Exercise prompt ▸
Reproduce the following material verbatim, keeping every line, symbol, and number intact.

Records supplied ▸
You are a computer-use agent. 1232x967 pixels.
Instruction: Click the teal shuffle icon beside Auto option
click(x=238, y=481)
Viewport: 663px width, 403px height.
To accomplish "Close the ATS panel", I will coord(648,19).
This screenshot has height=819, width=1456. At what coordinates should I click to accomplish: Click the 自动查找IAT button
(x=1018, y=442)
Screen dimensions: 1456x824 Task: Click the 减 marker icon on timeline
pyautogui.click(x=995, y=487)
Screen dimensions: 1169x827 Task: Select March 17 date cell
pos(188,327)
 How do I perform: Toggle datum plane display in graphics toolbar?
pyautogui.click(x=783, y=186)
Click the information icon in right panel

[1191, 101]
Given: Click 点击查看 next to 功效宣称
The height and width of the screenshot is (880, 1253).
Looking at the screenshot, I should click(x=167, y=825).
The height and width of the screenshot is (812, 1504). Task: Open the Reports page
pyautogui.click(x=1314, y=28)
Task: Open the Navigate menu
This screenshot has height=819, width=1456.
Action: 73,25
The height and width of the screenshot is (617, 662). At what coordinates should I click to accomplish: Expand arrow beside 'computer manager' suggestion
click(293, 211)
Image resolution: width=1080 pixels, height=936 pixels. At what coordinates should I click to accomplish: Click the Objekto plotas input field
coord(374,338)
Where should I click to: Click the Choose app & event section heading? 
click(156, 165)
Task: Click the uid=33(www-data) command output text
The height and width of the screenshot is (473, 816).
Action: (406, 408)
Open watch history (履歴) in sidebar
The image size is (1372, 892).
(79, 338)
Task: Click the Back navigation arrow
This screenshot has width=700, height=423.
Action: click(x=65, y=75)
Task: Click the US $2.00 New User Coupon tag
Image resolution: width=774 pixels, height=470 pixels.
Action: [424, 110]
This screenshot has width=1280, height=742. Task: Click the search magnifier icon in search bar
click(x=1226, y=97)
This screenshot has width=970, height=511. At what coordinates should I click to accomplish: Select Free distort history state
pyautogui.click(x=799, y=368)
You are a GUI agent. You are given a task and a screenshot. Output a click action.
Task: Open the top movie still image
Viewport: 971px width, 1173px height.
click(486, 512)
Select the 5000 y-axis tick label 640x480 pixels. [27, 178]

Response to this task ▸
You are a computer-use agent. 1232x967 pixels.
Instruction: Click the teal shuffle icon beside Auto option
click(x=238, y=481)
Viewport: 663px width, 403px height.
To accomplish "Close the ATS panel", I will coord(648,19).
This screenshot has height=819, width=1456. At what coordinates should I click to accomplish: Click the 自动查找IAT button
(x=1018, y=442)
Screen dimensions: 1456x824 Task: Click the 减 marker icon on timeline
pyautogui.click(x=995, y=487)
Screen dimensions: 1169x827 Task: Select March 17 date cell
pos(188,327)
 How do I perform: Toggle datum plane display in graphics toolbar?
pyautogui.click(x=783, y=186)
Click the information icon in right panel

[1191, 101]
Given: Click 点击查看 next to 功效宣称
The height and width of the screenshot is (880, 1253).
Looking at the screenshot, I should click(x=167, y=825).
The height and width of the screenshot is (812, 1504). Task: Open the Reports page
pyautogui.click(x=1314, y=28)
Task: Open the Navigate menu
This screenshot has height=819, width=1456.
Action: 73,25
The height and width of the screenshot is (617, 662). At what coordinates should I click to accomplish: Expand arrow beside 'computer manager' suggestion
click(293, 211)
Image resolution: width=1080 pixels, height=936 pixels. At what coordinates should I click to accomplish: Click the Objekto plotas input field
coord(374,338)
Where should I click to: Click the Choose app & event section heading? 
click(156, 165)
Task: Click the uid=33(www-data) command output text
The height and width of the screenshot is (473, 816).
Action: (406, 408)
Open watch history (履歴) in sidebar
The image size is (1372, 892).
(79, 338)
Task: Click the Back navigation arrow
This screenshot has width=700, height=423.
Action: click(x=65, y=75)
Task: Click the US $2.00 New User Coupon tag
Image resolution: width=774 pixels, height=470 pixels.
Action: [424, 110]
This screenshot has width=1280, height=742. Task: Click the search magnifier icon in search bar
click(x=1226, y=97)
This screenshot has width=970, height=511. At what coordinates should I click to accomplish: Select Free distort history state
pyautogui.click(x=799, y=368)
You are a GUI agent. You are given a task and a screenshot. Output a click action.
Task: Open the top movie still image
Viewport: 971px width, 1173px height.
click(486, 512)
Select the 5000 y-axis tick label 640x480 pixels. [27, 178]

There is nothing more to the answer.